■ EXERCISE DIRECTIONS
Under no circumstances alter the records; copy each one exactly.

[Items from a dataset]

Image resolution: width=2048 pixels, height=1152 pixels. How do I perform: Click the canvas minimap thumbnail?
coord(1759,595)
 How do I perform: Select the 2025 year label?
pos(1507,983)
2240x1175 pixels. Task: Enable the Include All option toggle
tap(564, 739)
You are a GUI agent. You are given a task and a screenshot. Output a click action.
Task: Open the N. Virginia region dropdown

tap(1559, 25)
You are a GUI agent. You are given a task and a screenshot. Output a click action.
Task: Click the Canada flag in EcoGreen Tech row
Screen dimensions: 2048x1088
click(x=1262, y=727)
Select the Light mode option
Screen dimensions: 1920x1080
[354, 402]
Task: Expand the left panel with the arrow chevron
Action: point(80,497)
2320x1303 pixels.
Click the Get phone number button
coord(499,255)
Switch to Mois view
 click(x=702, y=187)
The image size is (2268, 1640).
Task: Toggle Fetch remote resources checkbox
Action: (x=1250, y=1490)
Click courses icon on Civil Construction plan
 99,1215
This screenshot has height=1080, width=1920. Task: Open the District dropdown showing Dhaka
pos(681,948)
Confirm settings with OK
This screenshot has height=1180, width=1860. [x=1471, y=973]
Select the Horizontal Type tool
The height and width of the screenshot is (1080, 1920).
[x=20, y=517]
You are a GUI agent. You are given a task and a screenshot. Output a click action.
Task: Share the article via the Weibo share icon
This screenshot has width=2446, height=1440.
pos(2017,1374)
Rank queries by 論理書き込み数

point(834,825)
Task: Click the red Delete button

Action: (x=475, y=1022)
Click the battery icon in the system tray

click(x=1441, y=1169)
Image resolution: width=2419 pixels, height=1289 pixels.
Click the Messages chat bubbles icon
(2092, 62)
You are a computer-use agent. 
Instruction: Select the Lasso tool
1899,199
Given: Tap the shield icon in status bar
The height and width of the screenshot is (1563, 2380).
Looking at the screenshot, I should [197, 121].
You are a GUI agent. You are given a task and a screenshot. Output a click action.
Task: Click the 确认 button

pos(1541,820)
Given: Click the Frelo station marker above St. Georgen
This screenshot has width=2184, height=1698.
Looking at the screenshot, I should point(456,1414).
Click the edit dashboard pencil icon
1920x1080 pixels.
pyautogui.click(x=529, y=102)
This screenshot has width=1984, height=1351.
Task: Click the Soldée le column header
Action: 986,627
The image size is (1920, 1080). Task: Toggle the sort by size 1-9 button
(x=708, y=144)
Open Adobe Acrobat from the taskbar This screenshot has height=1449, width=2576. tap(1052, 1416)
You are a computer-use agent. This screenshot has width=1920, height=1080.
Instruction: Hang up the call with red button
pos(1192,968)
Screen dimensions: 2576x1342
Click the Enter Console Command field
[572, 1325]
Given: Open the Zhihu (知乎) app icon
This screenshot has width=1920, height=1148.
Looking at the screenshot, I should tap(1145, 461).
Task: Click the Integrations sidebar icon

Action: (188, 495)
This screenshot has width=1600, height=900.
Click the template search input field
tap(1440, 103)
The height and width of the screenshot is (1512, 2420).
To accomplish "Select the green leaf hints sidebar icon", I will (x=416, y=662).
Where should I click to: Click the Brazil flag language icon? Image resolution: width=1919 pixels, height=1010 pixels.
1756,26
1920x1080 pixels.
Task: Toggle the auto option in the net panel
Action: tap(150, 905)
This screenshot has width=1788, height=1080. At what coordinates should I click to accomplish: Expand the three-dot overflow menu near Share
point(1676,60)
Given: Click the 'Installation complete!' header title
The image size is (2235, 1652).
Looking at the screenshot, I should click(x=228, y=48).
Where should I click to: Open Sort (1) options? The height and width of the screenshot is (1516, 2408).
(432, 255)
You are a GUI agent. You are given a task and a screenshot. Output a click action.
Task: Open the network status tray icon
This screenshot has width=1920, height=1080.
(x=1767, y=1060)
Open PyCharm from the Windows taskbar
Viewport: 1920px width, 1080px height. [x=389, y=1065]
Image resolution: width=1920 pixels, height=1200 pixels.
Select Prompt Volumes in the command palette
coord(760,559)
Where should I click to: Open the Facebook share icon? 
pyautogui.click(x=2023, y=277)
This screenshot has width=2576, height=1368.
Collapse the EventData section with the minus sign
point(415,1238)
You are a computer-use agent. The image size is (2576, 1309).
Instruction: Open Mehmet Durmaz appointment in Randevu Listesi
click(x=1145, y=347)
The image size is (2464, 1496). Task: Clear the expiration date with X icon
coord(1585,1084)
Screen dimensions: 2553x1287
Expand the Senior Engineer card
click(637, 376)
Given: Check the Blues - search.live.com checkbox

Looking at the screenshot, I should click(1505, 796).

■ OUTPUT FOR THIS TASK
Image resolution: width=2048 pixels, height=1152 pixels. How do I perform: Click the canvas minimap thumbnail?
coord(1759,595)
 How do I perform: Select the 2025 year label?
pos(1507,983)
2240x1175 pixels. Task: Enable the Include All option toggle
tap(564, 739)
You are a GUI agent. You are given a task and a screenshot. Output a click action.
Task: Open the N. Virginia region dropdown

tap(1559, 25)
You are a GUI agent. You are given a task and a screenshot. Output a click action.
Task: Click the Canada flag in EcoGreen Tech row
Screen dimensions: 2048x1088
click(x=1262, y=727)
Select the Light mode option
Screen dimensions: 1920x1080
[354, 402]
Task: Expand the left panel with the arrow chevron
Action: point(80,497)
2320x1303 pixels.
Click the Get phone number button
coord(499,255)
Switch to Mois view
 click(x=702, y=187)
The image size is (2268, 1640).
Task: Toggle Fetch remote resources checkbox
Action: (x=1250, y=1490)
Click courses icon on Civil Construction plan
 99,1215
This screenshot has height=1080, width=1920. Task: Open the District dropdown showing Dhaka
pos(681,948)
Confirm settings with OK
This screenshot has height=1180, width=1860. [x=1471, y=973]
Select the Horizontal Type tool
The height and width of the screenshot is (1080, 1920).
[x=20, y=517]
You are a GUI agent. You are given a task and a screenshot. Output a click action.
Task: Share the article via the Weibo share icon
This screenshot has width=2446, height=1440.
pos(2017,1374)
Rank queries by 論理書き込み数

point(834,825)
Task: Click the red Delete button

Action: (x=475, y=1022)
Click the battery icon in the system tray

click(x=1441, y=1169)
Image resolution: width=2419 pixels, height=1289 pixels.
Click the Messages chat bubbles icon
(2092, 62)
You are a computer-use agent. 
Instruction: Select the Lasso tool
1899,199
Given: Tap the shield icon in status bar
The height and width of the screenshot is (1563, 2380).
Looking at the screenshot, I should [197, 121].
You are a GUI agent. You are given a task and a screenshot. Output a click action.
Task: Click the 确认 button

pos(1541,820)
Given: Click the Frelo station marker above St. Georgen
This screenshot has width=2184, height=1698.
Looking at the screenshot, I should point(456,1414).
Click the edit dashboard pencil icon
1920x1080 pixels.
pyautogui.click(x=529, y=102)
This screenshot has width=1984, height=1351.
Task: Click the Soldée le column header
Action: 986,627
The image size is (1920, 1080). Task: Toggle the sort by size 1-9 button
(x=708, y=144)
Open Adobe Acrobat from the taskbar This screenshot has height=1449, width=2576. tap(1052, 1416)
You are a computer-use agent. This screenshot has width=1920, height=1080.
Instruction: Hang up the call with red button
pos(1192,968)
Screen dimensions: 2576x1342
Click the Enter Console Command field
[572, 1325]
Given: Open the Zhihu (知乎) app icon
This screenshot has width=1920, height=1148.
Looking at the screenshot, I should tap(1145, 461).
Task: Click the Integrations sidebar icon

Action: (188, 495)
This screenshot has width=1600, height=900.
Click the template search input field
tap(1440, 103)
The height and width of the screenshot is (1512, 2420).
To accomplish "Select the green leaf hints sidebar icon", I will (x=416, y=662).
Where should I click to: Click the Brazil flag language icon? Image resolution: width=1919 pixels, height=1010 pixels.
1756,26
1920x1080 pixels.
Task: Toggle the auto option in the net panel
Action: tap(150, 905)
This screenshot has width=1788, height=1080. At what coordinates should I click to accomplish: Expand the three-dot overflow menu near Share
point(1676,60)
Given: Click the 'Installation complete!' header title
The image size is (2235, 1652).
Looking at the screenshot, I should click(x=228, y=48).
Where should I click to: Open Sort (1) options? The height and width of the screenshot is (1516, 2408).
(432, 255)
You are a GUI agent. You are given a task and a screenshot. Output a click action.
Task: Open the network status tray icon
This screenshot has width=1920, height=1080.
(x=1767, y=1060)
Open PyCharm from the Windows taskbar
Viewport: 1920px width, 1080px height. [x=389, y=1065]
Image resolution: width=1920 pixels, height=1200 pixels.
Select Prompt Volumes in the command palette
coord(760,559)
Where should I click to: Open the Facebook share icon? 
pyautogui.click(x=2023, y=277)
This screenshot has width=2576, height=1368.
Collapse the EventData section with the minus sign
point(415,1238)
You are a computer-use agent. The image size is (2576, 1309).
Instruction: Open Mehmet Durmaz appointment in Randevu Listesi
click(x=1145, y=347)
The image size is (2464, 1496). Task: Clear the expiration date with X icon
coord(1585,1084)
Screen dimensions: 2553x1287
Expand the Senior Engineer card
click(637, 376)
Given: Check the Blues - search.live.com checkbox

Looking at the screenshot, I should click(1505, 796).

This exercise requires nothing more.